One of my favorite adventure stories, which happens to be a movie, is National Treasure. It is a perfect adventure story. There is mystery. Bad guys. Massive stakes. Romance. Conflict within the group. Multiple lines of tension. A wonderful ending. It has it all and is perfectly paced with excellent characterization. I like to cast my writer’s journey in the context of National Treasure.
I’m Benjamin Gates. I’ve been doing this for a long time and for a long time haven’t gotten much closer to my goal. Some people think I’m nuts. But I know the treasure is out there because I keep finding ‘clues.’ I keep discovering my weaknesses. Weaknesses in my approach. Weaknesses in my craft. And as I discover them I think, I’m almost there! But until recently I hadn’t even found the Charlotte.
Not long ago I acquired some companions on my quest. Riley Poole and Abigail Chase if you will. I’ll let Terri and Taylor fight over who is who. They’d probably say I’m Riley and they might be right. But suddenly it wasn’t “I” anymore, it was “we,” and we found the Charlotte. We found her together. But Benjamin Gate’s father was always there, whispering in my ear “It’s just another clue. And that clue will lead to another clue… And another clue… Don’t throw your life away…” You know, adventurers have many chances to quit. Especially when the clues don’t seem to be going anywhere. Finding each clue takes personal sacrifice. Each clue takes money, and time, and dedication. And a simple daily decision that says: “I will continue the journey because I believe.
Pikes Peak Writers Conference was huge. We met people. We learned things. For whatever reason my timidness receded and I found myself boldly asking the right questions of important people, like the incredible Andrea Brown. Terri, too – though she’s never been timid. Some of the best names in the business sat right there and answered my questions. Joanna Volpe, Denise Little, Sharyn November, Elizabeth Hand, John Hart, and others. Some of them even requested my material. And Terri and I learned what we’ve been doing wrong. More importantly, we learned how to fix it. And when it’s fixed we have receptive ears.

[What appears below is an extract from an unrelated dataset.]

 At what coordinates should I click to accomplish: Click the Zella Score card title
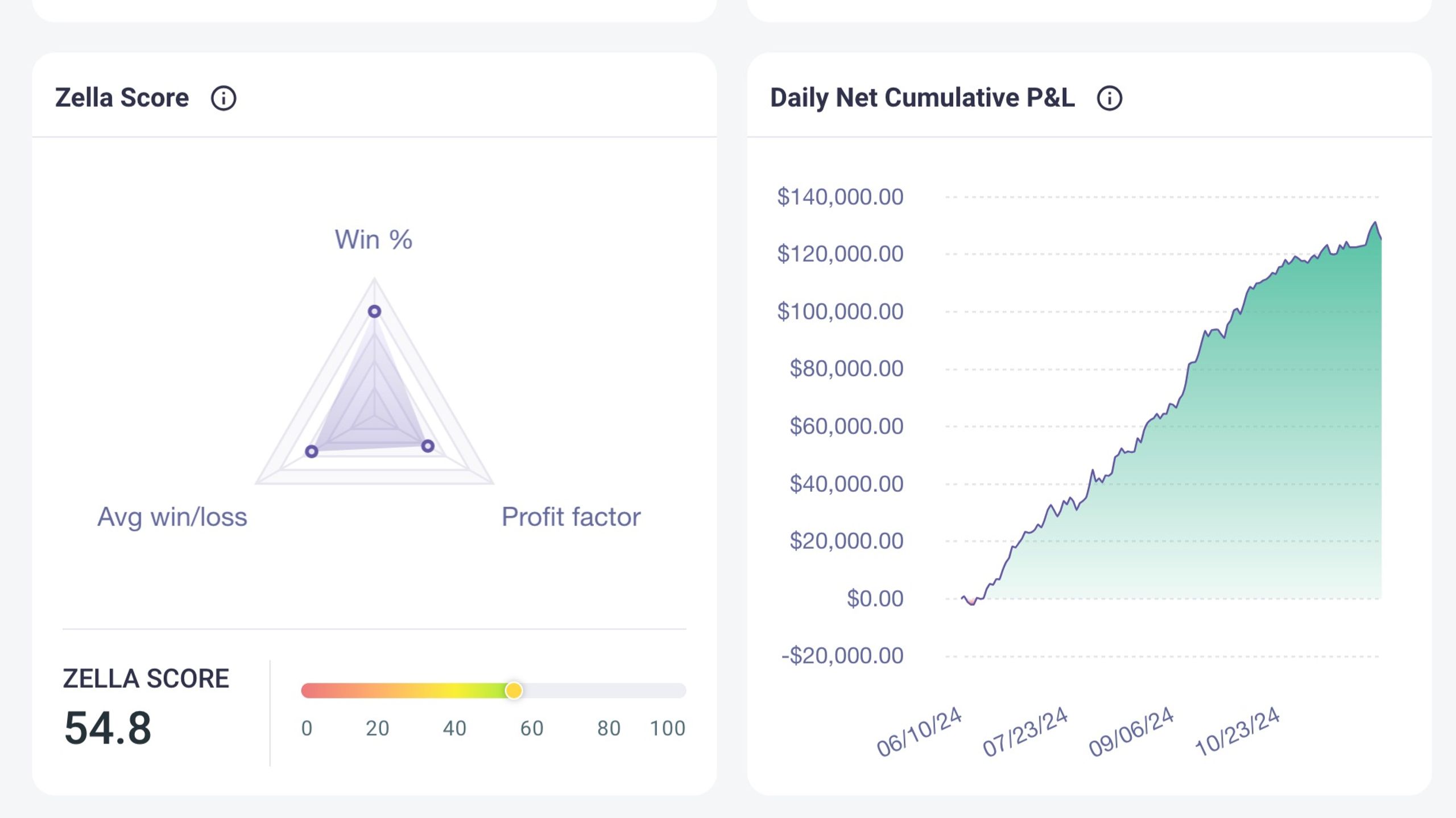coord(122,98)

How do you decide to spend $1,000+ on a writers conference in a bad economy when Ben Gate’s dad is sitting in the Trinity Church calling out, “It’s just another clue…”? You choose to believe. And all of a sudden, Terri and I find ourselves on the winding stair, a point at which Ben Gates and his companions knew they were on the right track. It was no longer a matter of finding the next clue. It was a matter of staying alive. And by that time there was no turning back.
Terri and I now have a year’s worth of work to do in two months, in addition to our day jobs. The candles are burning. The stair is collapsing around us. It’s scary. And we can’t turn back. Sure, we could sit down to rest but that would only lead to darkness when our candles burned down. The treasure is close. All those times in the past when I thought I was close, I can look back and see that I wasn’t. This is different. We don’t need any more clues. The path is clear, but difficult. All we have to do is survive. And what lies at the end? A few trinkets? A chest full of gold? The treasure of the ages? It’s like I heard time after time at the conference. “It isn’t about being there, it’s about getting there.” It’s the people you meet along the way. After all, how much fun would National Treasure have been if it was just Benjamin Gates?